Tom Ward

Un-premultiplied textures on Metal

Recently in my spare time I’ve been dabbling with Apple’s not-so-new OpenGL replacement, Metal, which has frankly been an absolute joy. It’s a very neat and tidy API, a lot simpler to understand than the monstrosity that is OpenGL and gives a lot more fine-grained control over command dispatch, sharing buffers and threaded dispatch (yey!)

For all its bells and whistles, there was one thing that I found really annoying. It’s quite a common thing to want to use a texture for applying various effects in OpenGL, using the R, G, B and A values the image’s pixels to store arbitrary data in. A good example is when doing bump mapping, where you might want to store the bump amount in the diffuse texture’s alpha.
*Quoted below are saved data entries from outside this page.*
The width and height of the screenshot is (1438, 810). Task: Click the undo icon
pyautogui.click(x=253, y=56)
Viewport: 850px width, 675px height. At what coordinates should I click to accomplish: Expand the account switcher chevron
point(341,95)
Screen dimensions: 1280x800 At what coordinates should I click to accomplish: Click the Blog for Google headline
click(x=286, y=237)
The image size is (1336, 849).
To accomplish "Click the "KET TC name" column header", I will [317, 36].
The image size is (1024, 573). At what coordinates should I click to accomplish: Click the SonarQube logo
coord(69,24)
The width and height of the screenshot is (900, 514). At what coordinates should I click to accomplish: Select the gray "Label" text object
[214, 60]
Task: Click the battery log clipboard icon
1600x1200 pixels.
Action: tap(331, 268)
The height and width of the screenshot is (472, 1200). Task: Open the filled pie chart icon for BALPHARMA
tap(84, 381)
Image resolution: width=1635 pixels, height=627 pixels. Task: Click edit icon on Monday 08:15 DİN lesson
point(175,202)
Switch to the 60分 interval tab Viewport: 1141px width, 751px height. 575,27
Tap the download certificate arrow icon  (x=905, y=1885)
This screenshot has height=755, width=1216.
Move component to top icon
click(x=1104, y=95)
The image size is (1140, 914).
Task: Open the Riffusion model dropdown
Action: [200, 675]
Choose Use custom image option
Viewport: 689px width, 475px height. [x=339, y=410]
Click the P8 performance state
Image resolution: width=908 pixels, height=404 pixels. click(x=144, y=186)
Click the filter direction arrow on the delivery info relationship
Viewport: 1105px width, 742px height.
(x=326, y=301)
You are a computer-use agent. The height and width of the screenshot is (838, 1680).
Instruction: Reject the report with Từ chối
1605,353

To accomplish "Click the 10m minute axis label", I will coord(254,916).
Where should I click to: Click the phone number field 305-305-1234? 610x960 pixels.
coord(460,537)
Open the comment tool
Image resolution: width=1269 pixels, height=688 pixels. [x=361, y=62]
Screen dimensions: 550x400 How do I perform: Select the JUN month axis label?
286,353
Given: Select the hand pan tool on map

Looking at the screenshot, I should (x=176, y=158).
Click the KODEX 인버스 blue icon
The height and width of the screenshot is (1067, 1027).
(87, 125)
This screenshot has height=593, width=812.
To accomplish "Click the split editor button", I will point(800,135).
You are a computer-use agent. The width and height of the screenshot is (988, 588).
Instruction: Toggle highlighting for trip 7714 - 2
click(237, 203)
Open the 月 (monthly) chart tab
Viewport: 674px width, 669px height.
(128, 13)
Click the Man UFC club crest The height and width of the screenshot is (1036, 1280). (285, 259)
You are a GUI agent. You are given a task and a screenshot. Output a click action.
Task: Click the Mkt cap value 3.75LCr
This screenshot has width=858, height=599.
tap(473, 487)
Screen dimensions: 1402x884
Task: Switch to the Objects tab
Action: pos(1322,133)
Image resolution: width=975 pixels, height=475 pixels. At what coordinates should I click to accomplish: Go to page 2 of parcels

However, on iOS it doesn’t seem to be possible to do this. The problem is that when you load a PNG image on iOS, by default it seems to automatically pre-multiply the image by the alpha channel. This means that when you load the UIImage, iOS automatically multiplies the R, G and B by the pixel’s alpha amount, which means you lose the color values for anywhere there’s a zero alpha.

Loading the UIImage

For this example, I’ve created my own 8-bit PNG that has the following:

RGB Alpha

To load a UIImage into a Metal texture, the only way to currently do this is to use the CGImage API to get access to the raw pixel data. I wrote a helper function for doing just this:

+ (id<mtltexture>) createTextureFromImage:(UIImage*) image device:(id<mtldevice>) device
{
    CGImageRef imageRef = image.CGImage;

    size_t width = CGImageGetWidth(imageRef);
    size_t height = CGImageGetHeight(imageRef);
    size_t bitsPerComponent = CGImageGetBitsPerComponent(imageRef);
    size_t bitsPerPixel = CGImageGetBitsPerPixel(imageRef);

    CGColorSpaceRef colorSpace = CGImageGetColorSpace(imageRef);
    CGImageAlphaInfo alphaInfo = CGImageGetAlphaInfo(imageRef);

    CGBitmapInfo bitmapInfo = kCGBitmapByteOrderDefault | alphaInfo;

    CGContextRef context = CGBitmapContextCreate( NULL, width, height, bitsPerComponent, (bitsPerPixel / 8) * width, colorSpace, bitmapInfo);
    if( !context )
    {
        NSLog(@"Failed to load image, probably an unsupported texture type");
        return nil;
    }

    CGContextDrawImage( context, CGRectMake( 0, 0, width, height ), image.CGImage );

    MTLPixelFormat format = MTLPixelFormatRGBA8Unorm;
    if( bitsPerComponent == 16 )
    format = MTLPixelFormatRGBA16Unorm;
    else if( bitsPerComponent == 32 )
    format = MTLPixelFormatRGBA32Float;

    MTLTextureDescriptor *texDesc = [MTLTextureDescriptor texture2DDescriptorWithPixelFormat:format
        width:width
        height:height
        mipmapped:YES];
    id <mtltexture>texture = [device newTextureWithDescriptor:texDesc];

    [texture replaceRegion:MTLRegionMake2D(0, 0, width, height)
    mipmapLevel:0
    withBytes:CGBitmapContextGetData(context)
    bytesPerRow:4 * width];

    return texture;
}

This loads the texture into memory using the image settings. The problem is that rather than creating the RGB values like they are above, I instead get the following when rendering it in Metal:

Rendered texture

As you can see, the image has been pre-multiplied with the alpha, which is kinda to be expected, because we used the image’s CGAlphaInfo to determine how to read the pixel into memory. In the header, there’s a promising option called kCGImageAlphaLast, which looks to be exactly what we want! However, using this causes the image to fail to load with the following error:

“CGBitmapContextCreate: unsupported parameter combination: 8 integer bits/component; 32 bits/pixel; 3-component color space; kCGImageAlphaLast; 2048 bytes/row.”

Workarounds

There are a couple of ways that you can work around this. The first is to not use the CGImage API to load the pixel data, but instead use libpng directly. This works (and has the added bonus of 16-bit PNG support) but is a real pain to implement for the most part.

Another option (though this won’t work in most cases) is to try and un-premult the texture in the fragment shader. However, this will only work for textures that don’t have any zero alpha values, as you can simply divide the color by the alpha to (roughly) get back the original.

In the example above, here’s what you get when you un-premult the texture:

RGB / A

As you can see, the areas which had a zero alpha have been lost, and another thing to watch out for is banding issues, where the 8-bit component size has lost precision, so when you divide you end up with some no so exact results (as you can see by the strange fringing).

Summary

Although maybe not the most important thing, it’s rather annoying that Apple doesn’t support this relatively small feature when loading images. I hope they add support for this in a future release (maybe iOS 9, given their new MetalView support) but as there’s ways to work around it, I imagine it’s low on their radar.